Birleşmiş Milletler, İnsan Hakları Evrensel Bildirgesi’ni 60 yıl önce 10 Aralık 1948 tarihinde kabul etmişti. Bildirgenin hazırlanması ve kabulü, insanlık açısından başlı başına bir kazanımdır. Bildirge, insan hakları savunucuları açısından manevi bir otorite sayılır. Devletler açısından da teknik olarak normatif değeri ne tür nitelemeye tabi tutulursa tutulsun, sonuç olarak hukuksal değeri yadsınamayacak bir belge olarak kabul edilmektedir. Bildirge, tüm insanların eşitliğini vurgular. Bu eşitlik, onurda ve haklarda eşitliktir.
İnsan hakları evrenseldir, bütünseldir, bölünmezdir. Haklar ve özgürlükler birbirleriyle irtibatlıdır. Biri diğerine tercih edilemez.
Mali ve finans tekelleri ve emperyalizm, dünya ülkelerini ve halklarını aşırı kâr hırsıyla ve her türlü hukuk dışı saldırılarla sömürebilmekte; ülkeler işgal edilebilmektedir.

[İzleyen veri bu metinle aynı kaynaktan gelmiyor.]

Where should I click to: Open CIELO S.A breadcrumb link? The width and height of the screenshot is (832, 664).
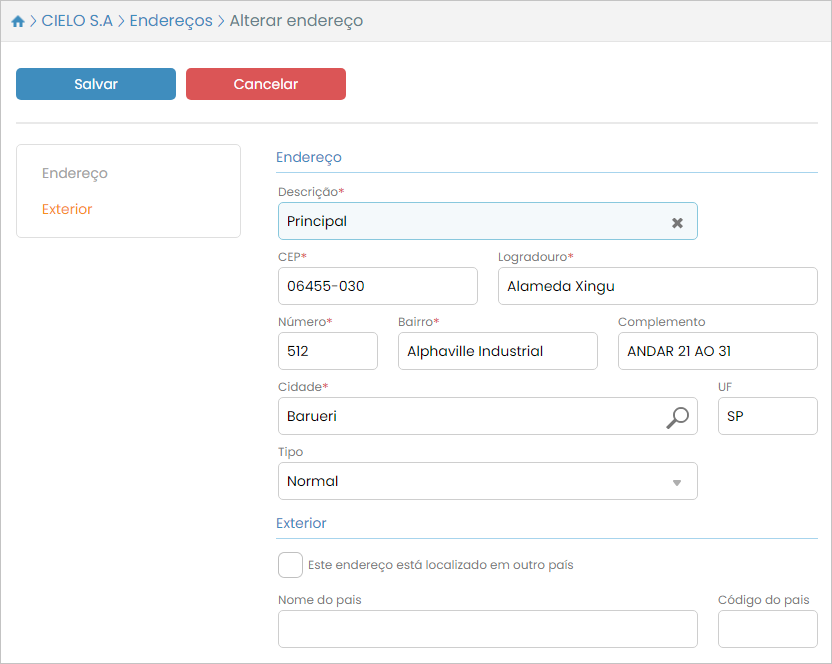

Bu ve benzeri girişimlere, 2001’den itibaren “terörizmle savaş” bahanesi eşlik edebilmekte ve bu bahane, hakların ve özgürlüklerin engellenmesinin gerekçesi oluşturabilmektedir. Ancak yine de dünya halklarının dayanışması, mücadelesi ve hak bilincinin artması için insan hakları savunucularının çalışmalarının önemine ve değerine vurgu yapmalıyız. İnsanlık vicdanı çoğu kez haksızlıklara itiraz etmiştir ve bu vicdana güvenmek gerekir. Onurlu her insanın hak ettiği özgürlük, eşitlik, kardeşlik, adalet, barış, dayanışma gibi değerlere dayalı bir dünya kurmak mümkün ve olanaklıdır.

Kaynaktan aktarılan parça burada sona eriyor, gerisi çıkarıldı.